Zona di controllo lungo il Lago di Costanza
Per affrontare questa emergenza, l’USAV ha definito una zona di sorveglianza di tre chilometri che si estende lungo le rive del Lago di Costanza e un tratto del Reno. In quest’area, le aziende avicole devono rispettare misure di protezione rigorose:
- Impedire qualsiasi contatto diretto o indiretto tra gli uccelli selvatici e quelli da allevamento.
- Rafforzare i protocolli di igiene per limitare il rischio di contaminazione.
Queste disposizioni entreranno in vigore il 14 dicembre 2024 e resteranno valide fino al 31 marzo 2025.
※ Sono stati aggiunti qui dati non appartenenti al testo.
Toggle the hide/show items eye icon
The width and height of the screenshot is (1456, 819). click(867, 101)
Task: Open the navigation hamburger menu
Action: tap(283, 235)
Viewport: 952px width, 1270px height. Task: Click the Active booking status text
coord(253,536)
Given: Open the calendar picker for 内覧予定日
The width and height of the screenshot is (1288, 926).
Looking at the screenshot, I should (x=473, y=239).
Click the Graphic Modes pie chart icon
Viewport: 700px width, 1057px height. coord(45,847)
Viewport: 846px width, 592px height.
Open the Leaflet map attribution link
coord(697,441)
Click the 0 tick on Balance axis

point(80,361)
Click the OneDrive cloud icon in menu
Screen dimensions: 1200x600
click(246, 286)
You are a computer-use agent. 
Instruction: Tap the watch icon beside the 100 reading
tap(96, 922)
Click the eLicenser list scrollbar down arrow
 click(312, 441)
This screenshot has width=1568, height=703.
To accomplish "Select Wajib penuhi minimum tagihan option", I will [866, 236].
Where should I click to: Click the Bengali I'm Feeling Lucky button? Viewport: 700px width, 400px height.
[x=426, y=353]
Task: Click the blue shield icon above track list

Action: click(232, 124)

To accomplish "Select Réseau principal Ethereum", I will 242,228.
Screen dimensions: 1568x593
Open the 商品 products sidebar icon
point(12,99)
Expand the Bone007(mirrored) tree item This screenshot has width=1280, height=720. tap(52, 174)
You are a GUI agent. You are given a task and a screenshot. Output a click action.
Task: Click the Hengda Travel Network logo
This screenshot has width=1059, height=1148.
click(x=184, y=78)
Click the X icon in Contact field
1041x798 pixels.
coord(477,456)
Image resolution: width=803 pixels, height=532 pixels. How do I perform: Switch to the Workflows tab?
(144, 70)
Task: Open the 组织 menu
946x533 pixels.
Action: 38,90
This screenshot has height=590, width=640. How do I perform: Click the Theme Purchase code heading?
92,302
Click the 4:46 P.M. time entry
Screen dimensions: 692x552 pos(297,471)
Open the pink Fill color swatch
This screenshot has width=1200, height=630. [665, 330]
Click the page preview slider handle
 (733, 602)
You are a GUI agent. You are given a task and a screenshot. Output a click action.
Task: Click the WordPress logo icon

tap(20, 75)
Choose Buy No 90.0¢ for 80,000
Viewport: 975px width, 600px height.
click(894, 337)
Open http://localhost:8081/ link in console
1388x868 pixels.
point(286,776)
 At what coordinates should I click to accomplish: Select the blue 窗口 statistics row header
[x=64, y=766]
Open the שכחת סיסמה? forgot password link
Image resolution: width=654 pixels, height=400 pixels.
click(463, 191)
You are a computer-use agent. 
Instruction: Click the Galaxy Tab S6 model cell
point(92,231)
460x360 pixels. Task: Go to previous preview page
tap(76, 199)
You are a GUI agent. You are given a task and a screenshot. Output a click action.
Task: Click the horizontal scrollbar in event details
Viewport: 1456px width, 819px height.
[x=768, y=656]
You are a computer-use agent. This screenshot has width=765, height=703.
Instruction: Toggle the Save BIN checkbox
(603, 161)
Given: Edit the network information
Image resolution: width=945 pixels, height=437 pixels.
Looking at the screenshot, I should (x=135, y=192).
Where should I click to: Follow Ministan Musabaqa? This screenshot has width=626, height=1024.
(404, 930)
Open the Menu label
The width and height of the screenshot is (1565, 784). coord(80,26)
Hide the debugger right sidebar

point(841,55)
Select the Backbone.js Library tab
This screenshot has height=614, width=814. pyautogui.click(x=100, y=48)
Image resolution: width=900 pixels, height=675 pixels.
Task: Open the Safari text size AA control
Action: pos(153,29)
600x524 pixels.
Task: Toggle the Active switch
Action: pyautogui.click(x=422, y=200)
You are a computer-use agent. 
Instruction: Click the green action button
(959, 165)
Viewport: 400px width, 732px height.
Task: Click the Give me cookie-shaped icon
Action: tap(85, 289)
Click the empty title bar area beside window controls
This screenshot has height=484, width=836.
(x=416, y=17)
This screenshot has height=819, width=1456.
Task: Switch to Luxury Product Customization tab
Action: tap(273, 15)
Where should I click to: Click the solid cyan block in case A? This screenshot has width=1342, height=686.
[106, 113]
Monitoraggio e prevenzione per gli allevatori
L’USAV invita tutti gli avicoltori svizzeri a mantenere alta la vigilanza e a segnalare tempestivamente qualsiasi comportamento anomalo o segno di malattia tra gli animali, tra cui:
- Un incremento insolito di decessi.
- Riduzione della produzione di uova.
- Diminuzione nell’assunzione di acqua e cibo.
Ogni allevatore, sia professionale che amatoriale, deve registrare i propri animali presso le autorità cantonali e comunicare ogni sospetto a un veterinario.
Attenzione alla fauna selvatica
La trasmissione del virus all’uomo è rara, ma occorre evitare qualsiasi contatto con gli uccelli selvatici morti. È fondamentale segnalarne la presenza al guardiacaccia, alla polizia o al servizio veterinario.
Per quanto riguarda i prodotti avicoli, l’USAV rassicura che carne e uova possono essere consumati in sicurezza, purché vengano rispettate le consuete norme igieniche.
Un rischio latente in Europa
L’influenza aviaria, già ampiamente diffusa in Europa, sta mostrando una progressione anche in Svizzera. Le autorità ribadiscono l’importanza della cooperazione tra allevatori e istituzioni per proteggere la salute degli animali e garantire la continuità delle attività avicole.